Broad availability of drugs to treat some of the world's most dangerous diseases, such as malaria, HIV, and tuberculosis is having a markedly ill effect: growing drug resistance among the very people those drugs are intended to help.
 
“We are losing our ability to cure common diseases to an invisible adversary: the drug resistant bug," say authors of a new report published by the Center for Global Development.
 
Diseases common for children in developing countries, such as pneumonia and dysentery, are no longer curable by many older antibiotics, the report says.
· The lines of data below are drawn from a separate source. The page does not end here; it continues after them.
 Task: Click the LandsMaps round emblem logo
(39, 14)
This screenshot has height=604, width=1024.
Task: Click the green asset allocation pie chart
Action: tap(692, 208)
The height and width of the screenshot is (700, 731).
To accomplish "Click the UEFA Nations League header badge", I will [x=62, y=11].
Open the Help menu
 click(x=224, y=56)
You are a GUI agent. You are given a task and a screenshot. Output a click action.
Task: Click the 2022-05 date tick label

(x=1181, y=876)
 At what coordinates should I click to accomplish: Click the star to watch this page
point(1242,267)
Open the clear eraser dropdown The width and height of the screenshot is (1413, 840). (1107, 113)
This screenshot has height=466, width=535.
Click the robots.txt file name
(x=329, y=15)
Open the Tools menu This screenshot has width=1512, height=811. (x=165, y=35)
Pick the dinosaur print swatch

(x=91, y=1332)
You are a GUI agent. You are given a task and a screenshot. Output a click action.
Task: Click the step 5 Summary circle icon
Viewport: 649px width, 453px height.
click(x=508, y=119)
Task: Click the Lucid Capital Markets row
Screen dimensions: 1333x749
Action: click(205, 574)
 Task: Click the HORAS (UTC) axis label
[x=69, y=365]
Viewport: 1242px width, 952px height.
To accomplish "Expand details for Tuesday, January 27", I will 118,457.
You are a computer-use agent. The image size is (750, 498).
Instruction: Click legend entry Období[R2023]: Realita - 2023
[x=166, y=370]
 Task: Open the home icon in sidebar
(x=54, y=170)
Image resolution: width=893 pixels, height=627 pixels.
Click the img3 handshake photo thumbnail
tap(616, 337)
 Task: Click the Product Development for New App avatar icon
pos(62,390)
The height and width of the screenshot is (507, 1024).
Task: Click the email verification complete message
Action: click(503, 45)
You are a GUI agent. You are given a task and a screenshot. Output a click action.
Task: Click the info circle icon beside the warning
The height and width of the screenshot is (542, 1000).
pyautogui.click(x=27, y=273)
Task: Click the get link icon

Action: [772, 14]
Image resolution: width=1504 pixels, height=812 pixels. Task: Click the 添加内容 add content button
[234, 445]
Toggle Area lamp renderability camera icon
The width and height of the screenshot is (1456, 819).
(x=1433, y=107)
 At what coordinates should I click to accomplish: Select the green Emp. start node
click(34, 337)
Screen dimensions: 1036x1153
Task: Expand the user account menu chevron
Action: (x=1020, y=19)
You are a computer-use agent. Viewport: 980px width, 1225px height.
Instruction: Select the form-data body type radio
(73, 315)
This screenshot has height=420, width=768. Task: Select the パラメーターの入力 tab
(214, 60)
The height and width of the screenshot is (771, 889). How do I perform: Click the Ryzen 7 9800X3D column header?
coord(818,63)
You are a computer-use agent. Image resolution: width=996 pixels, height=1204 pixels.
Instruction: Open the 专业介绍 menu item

That's leading to millions of deaths in those countries.
 
In richer countries, such as the United States, the prevalence of superbugs like methicillin-resistant Staphylococcus aureas, jumped to more than 50 percent from just 2 percent of staph infections between 1974 and 2004, leading to tens of thousands of deaths there as well.
 
To combat the problem, experts assembled by the center recommend better tracking and sharing of resistance information between nations to get a better grip on the problem; a tightening of the drug supply chain to ensure drug quality and correct use; a strengthening of drug regulatory authorities in developing countries to help align treatment guidelines and control counterfeiting; and new investment in the development of resistance-fighting technologies.
 
The report identifies the European Commission's Innovative Medicines Initiative as being especially “well suited to support academic and industry researchers to explore jointly issues related to drug resistance.”
 
It also advocates for the establishment of a web-based marketplace “to share resistance-specific research and innovation across diseases,” saying that “later-stage biopharmaceutical companies, venture capitalists, and foundations or public funders (such as the U.S. National Institutes of Health or the UK’s Wellcome Trust) could use the marketplace as a one-stop-shop to decrease significantly the transaction costs of evaluating innovations or discoveries that may be worth in-licensing, funding, or otherwise linking to.”